Most people are probably familiar with fMRI, the large magnetic tube, which is used to reveal the location of injuries in the brain. Whil fMRI provides excellent information on the location of neural activity, the temporal resolution is several seconds. Our brain, however, functions on a milisecond timescale.

This is why electrophysiological brain imaging is so important. While localisation of brain activity is limited, EEG, MEG and OPMs can provide data of brain activity at milisecond precision. Oftentimes a combination of both methods provides the best result.
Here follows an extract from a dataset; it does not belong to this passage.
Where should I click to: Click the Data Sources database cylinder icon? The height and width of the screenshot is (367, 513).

The Electroencephalogram (EEG) records electrical currents transmitted from their neural origin to the scalp. These currents are very small and might just be cloaked by electrical activity of muscles (small movements like chewing). This is why while measuring EEG, you have to sit very still and even limit eye movement or blinking. The magnetoencephalogram (MEG) on the other hand, measures magnetic fields elicited bei neuronal activity. Both methods usually lead to similar results, however, MEG is less prone to artifacts through slight movements. However, MEG so far requires a large, stationary device, which requires consistent and expensive cooling and is often only available in one size – usually excluding the possibility to measure children. Accordingly, MEG is not widely available in research and clinical settings.
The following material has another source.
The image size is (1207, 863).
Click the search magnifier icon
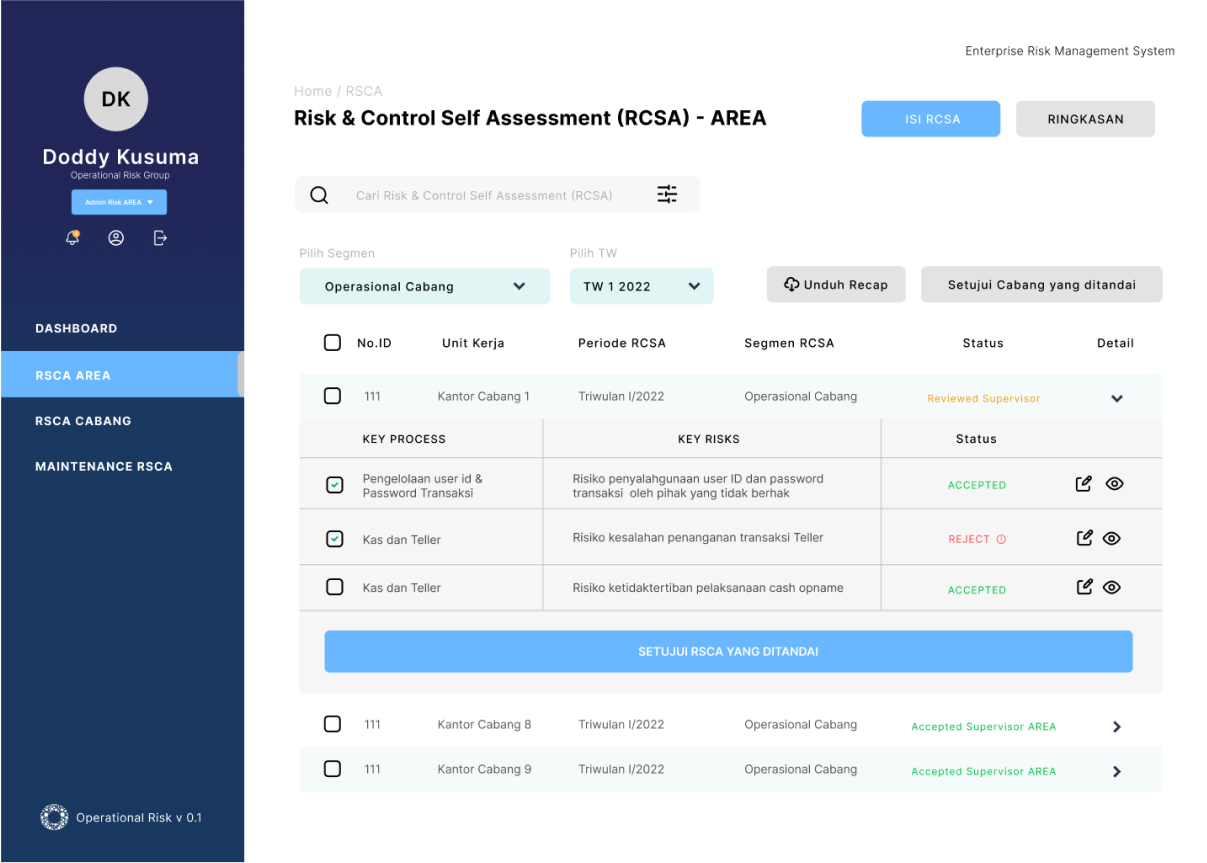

A new and exciting development in the field are optically pumped magnetometers (OPMs). They also measure magnetic activity elicited by neurons in our brain. However, they are small and do not require cooling, introducing new opportunities. They can be adapted to fit any person, including children. They are even less prone to movement artifacts than common MEG. Additionally, they can be positioned closer to the head, which increases the sensitivity of measurement.